Parker then shifted to the topic of segregation. His assessment of its prevalence in Los Angeles was startling.

“There is no segregation or integration problem in this community, in my opinion, and I have been here since 1922,” he asserted. “There may be an assimilation problem, I think that is inherent. But from the standpoint of integration, while there have been dislocations, this doesn’t present any serious problems.” Nor did the LAPD have an integration problem, the chief insisted.

“[W]e have Negro police officers; we have had them as long as I have been on the department,” Parker told the commissioners. “They have been elected presidents of our classes—I doubt you have been told that—in democratic elections. There has been no integration problem. We have as much respect for them as anyone else in the department because they are individuals, they perform as individuals, and their conduct is graded on the basis of individual contact.”

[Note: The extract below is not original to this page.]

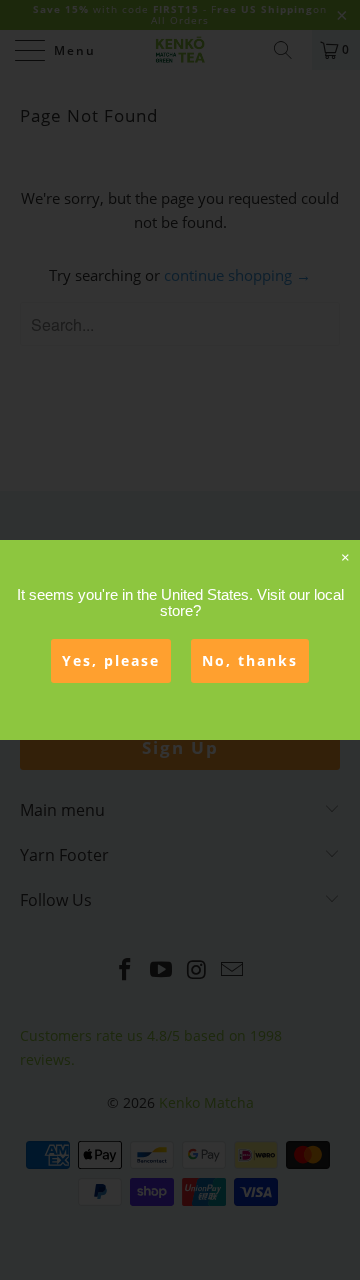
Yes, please (111, 660)
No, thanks (250, 660)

Parker insisted that there was no section of the city where Negroes couldn’t work. He explained that he had declined to issue an order requiring black and white officers to work together because that would be “reverse discrimination.” Parker said he favored integrated assignments on a voluntary basis instead.

Parker was becoming more relaxed—and more expansive. In response to a question about a witness who had recounted a story of police brutality, Parker replied with a meandering answer that concluded with one of his favorite themes: the police as “the greatest dislocated minority in America today.”